By operating the closed system with substantially atmospheric
pressure in the cool and warm air chamber portions 36, 38, several
important advantages are achieved. The modular power supply with
indirect water cooling described hereinabove retains the advantages
of the direct air cooled power supply described in the
aforementioned copending applications and, at relatively low cost,
provides the additional capability of indirect water cooling.
Symmetrical air flow as between the different power modules 22 is
retained because the air flow to each module is still determined by
the capacity of the fans 82 in the respective module 22. One of the
modules 22 will not rob cool air from the other power modules.
There is very little, if any, pressure differential between the
interior and exterior of the cabinet 14 tending to draw
contaminated air into the interior of the cabinet 14. Hence
effective seals can be provided by relatively simple gaskets at the
doors 28, 34, 42 and other entry openings into the interior of
cabinet 14 as at the bussing 90, 92 and the cooling fluid pipes
110, 112. The capacity of the cooling modules 24 may be selected so
that effective cooling at the power modules 22 is achieved with tap
water at 85.degree. F circulated through the heat exchanger 100.
With larger power supplies (more power modules 22), the ratio of
power modules to cooling modules can bee increased when chilled
water at say 45.degree. F is available. The power supply described
hereinabove can be operated with direct air cooling by merely
opening both the front and rear doors 28, 34. Hence a purchaser can
buy the unit without cooling modules and use direct air cooling and
still have the capability to add indirect water cooling as desired.
Even in a contaminated environment, in the event of failure of the
water supply the power supply could be operated for a short period
of time as a direct air cooled system. Since cooling water
circulates only through the exchangers 100, when deposits built up
over an extended period, it is only necessary to replace the heat
exchanger.
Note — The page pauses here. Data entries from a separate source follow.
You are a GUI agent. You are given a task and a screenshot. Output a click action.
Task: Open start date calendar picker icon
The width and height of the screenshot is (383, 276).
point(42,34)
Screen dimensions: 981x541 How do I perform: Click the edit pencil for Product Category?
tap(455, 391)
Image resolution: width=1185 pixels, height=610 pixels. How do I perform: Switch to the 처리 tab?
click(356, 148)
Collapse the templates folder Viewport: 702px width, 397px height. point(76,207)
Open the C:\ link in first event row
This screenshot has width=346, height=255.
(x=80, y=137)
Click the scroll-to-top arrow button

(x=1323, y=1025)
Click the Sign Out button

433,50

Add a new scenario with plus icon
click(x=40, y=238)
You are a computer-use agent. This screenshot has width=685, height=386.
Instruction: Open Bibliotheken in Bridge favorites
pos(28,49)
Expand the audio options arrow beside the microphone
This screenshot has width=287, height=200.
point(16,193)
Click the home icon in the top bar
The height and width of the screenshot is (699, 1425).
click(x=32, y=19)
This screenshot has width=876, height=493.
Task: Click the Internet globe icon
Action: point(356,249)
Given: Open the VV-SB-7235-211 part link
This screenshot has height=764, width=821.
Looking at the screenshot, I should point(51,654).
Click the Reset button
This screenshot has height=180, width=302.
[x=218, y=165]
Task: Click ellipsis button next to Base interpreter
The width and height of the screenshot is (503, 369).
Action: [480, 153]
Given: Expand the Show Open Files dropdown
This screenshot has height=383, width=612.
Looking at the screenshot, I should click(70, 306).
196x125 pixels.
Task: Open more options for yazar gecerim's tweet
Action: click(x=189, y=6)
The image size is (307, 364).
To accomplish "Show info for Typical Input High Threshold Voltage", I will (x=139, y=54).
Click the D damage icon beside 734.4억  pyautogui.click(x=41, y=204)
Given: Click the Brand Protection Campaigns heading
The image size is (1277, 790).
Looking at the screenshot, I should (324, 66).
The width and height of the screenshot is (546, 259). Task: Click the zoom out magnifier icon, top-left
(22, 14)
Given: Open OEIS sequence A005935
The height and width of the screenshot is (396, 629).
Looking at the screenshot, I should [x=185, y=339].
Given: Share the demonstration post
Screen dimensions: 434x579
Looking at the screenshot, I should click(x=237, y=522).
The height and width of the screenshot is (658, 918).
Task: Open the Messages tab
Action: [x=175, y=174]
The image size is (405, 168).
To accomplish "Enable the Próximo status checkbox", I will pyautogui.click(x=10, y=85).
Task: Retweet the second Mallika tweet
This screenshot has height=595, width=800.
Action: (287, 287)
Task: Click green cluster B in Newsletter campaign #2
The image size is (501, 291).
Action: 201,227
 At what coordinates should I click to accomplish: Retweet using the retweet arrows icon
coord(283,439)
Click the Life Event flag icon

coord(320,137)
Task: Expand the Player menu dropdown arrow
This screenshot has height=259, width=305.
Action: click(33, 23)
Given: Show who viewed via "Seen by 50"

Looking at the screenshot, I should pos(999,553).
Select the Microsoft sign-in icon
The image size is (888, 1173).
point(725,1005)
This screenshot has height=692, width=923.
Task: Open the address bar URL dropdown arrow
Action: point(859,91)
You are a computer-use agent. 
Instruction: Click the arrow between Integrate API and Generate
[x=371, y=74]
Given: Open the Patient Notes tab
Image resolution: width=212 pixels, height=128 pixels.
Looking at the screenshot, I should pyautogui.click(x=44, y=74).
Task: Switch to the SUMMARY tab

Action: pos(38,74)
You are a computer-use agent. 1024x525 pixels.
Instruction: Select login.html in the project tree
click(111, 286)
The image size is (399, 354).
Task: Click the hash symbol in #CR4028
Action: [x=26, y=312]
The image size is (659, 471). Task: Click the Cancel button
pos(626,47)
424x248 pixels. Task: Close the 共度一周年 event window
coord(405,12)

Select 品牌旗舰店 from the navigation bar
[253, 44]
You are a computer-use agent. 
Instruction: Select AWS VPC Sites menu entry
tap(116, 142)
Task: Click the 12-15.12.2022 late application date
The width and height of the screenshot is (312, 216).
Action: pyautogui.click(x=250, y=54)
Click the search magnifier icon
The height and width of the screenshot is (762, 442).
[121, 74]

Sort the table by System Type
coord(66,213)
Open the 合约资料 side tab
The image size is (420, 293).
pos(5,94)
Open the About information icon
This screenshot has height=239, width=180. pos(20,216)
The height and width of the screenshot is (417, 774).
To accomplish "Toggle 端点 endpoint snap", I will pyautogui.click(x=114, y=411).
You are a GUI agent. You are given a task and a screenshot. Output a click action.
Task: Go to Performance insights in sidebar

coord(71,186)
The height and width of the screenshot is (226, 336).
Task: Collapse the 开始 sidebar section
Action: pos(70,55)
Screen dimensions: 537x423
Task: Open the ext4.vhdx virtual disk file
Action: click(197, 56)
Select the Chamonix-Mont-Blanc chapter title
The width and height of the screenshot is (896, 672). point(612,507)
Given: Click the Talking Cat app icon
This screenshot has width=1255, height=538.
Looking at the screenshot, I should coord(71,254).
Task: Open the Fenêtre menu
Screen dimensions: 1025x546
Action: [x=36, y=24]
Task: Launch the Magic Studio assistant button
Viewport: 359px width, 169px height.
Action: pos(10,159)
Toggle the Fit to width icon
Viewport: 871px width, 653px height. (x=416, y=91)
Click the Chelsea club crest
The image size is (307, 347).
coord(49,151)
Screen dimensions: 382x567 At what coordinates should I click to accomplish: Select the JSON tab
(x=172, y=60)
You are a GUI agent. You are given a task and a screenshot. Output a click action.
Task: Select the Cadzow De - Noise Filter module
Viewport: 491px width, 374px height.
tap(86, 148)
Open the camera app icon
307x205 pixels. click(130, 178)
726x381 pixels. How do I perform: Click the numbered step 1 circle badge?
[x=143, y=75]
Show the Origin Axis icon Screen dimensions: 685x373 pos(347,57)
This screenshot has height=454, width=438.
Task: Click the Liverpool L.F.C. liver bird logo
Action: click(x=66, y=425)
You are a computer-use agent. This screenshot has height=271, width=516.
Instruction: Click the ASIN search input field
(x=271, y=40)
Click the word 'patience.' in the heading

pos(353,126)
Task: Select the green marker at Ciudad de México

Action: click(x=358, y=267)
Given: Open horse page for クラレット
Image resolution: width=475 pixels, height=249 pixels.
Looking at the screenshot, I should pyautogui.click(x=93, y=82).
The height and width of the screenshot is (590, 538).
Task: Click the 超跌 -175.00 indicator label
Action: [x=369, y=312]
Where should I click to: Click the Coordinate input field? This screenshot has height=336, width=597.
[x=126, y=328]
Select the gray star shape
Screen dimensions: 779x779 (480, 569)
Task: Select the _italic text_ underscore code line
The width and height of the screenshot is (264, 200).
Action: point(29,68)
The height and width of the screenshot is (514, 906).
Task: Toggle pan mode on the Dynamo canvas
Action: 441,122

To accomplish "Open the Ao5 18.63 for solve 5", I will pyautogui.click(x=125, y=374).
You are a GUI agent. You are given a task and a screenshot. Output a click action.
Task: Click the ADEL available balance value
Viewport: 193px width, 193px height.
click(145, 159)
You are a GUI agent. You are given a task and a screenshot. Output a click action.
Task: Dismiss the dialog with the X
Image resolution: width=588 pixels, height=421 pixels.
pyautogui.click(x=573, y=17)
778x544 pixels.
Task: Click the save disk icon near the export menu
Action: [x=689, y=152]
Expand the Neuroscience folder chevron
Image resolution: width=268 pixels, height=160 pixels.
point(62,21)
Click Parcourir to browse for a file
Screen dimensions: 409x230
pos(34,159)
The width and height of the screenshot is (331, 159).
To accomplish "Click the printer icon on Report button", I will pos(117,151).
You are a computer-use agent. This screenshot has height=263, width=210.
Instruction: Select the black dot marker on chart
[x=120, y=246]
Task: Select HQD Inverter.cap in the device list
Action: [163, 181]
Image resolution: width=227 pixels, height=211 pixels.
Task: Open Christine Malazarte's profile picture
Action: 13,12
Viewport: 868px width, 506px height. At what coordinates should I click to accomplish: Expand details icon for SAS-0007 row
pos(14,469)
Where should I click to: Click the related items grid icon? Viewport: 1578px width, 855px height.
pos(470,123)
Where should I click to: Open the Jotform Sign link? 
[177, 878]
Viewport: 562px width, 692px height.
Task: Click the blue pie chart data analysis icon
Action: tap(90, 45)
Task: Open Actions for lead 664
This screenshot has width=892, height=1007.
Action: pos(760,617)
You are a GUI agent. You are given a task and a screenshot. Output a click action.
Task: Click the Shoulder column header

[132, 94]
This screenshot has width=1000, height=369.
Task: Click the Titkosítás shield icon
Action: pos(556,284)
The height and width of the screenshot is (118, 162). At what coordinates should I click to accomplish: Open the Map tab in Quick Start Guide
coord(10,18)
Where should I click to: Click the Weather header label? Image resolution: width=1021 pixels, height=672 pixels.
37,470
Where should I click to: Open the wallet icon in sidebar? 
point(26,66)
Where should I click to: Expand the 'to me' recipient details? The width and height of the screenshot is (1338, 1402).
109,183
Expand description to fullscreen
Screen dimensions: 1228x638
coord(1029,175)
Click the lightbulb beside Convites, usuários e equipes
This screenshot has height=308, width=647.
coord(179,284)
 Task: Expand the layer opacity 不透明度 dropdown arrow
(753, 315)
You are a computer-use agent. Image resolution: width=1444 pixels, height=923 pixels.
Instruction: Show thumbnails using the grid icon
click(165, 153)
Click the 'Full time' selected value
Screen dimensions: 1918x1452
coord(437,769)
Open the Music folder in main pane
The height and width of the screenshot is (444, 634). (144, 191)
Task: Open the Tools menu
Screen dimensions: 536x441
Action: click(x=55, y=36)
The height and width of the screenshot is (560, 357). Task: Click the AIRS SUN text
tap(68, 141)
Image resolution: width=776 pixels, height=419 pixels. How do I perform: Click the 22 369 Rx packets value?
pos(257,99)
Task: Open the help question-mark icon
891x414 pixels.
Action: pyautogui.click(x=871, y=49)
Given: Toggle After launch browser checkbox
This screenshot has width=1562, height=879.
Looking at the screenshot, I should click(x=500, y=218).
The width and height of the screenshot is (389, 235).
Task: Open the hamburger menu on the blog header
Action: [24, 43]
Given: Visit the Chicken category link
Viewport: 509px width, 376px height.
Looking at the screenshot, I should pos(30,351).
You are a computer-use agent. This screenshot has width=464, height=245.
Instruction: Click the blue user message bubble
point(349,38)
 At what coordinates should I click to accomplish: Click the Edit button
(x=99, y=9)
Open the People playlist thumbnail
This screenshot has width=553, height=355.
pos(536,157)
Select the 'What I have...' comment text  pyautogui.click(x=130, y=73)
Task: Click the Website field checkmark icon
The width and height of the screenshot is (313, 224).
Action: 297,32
A defective cooling module can be replaced easily. Most
importantly, the use of standardized cooling modules provides
flexibility and expandability to meet different power requirements
as will be more apparent by reference to the further embodiments in
FIGS. 9-12.
Referring to the modification illustrated in FIGS. 9 and 10, the
cabinet 120 is substantially the same as the cabinet 14 (FIGS. 1-4)
except that it is wider to accommodate a vertical stack of seven
power modules 22 and three cooling modules 24 stacked vertically
side-by-side as contrasted to the arrangement illustrated in FIGS.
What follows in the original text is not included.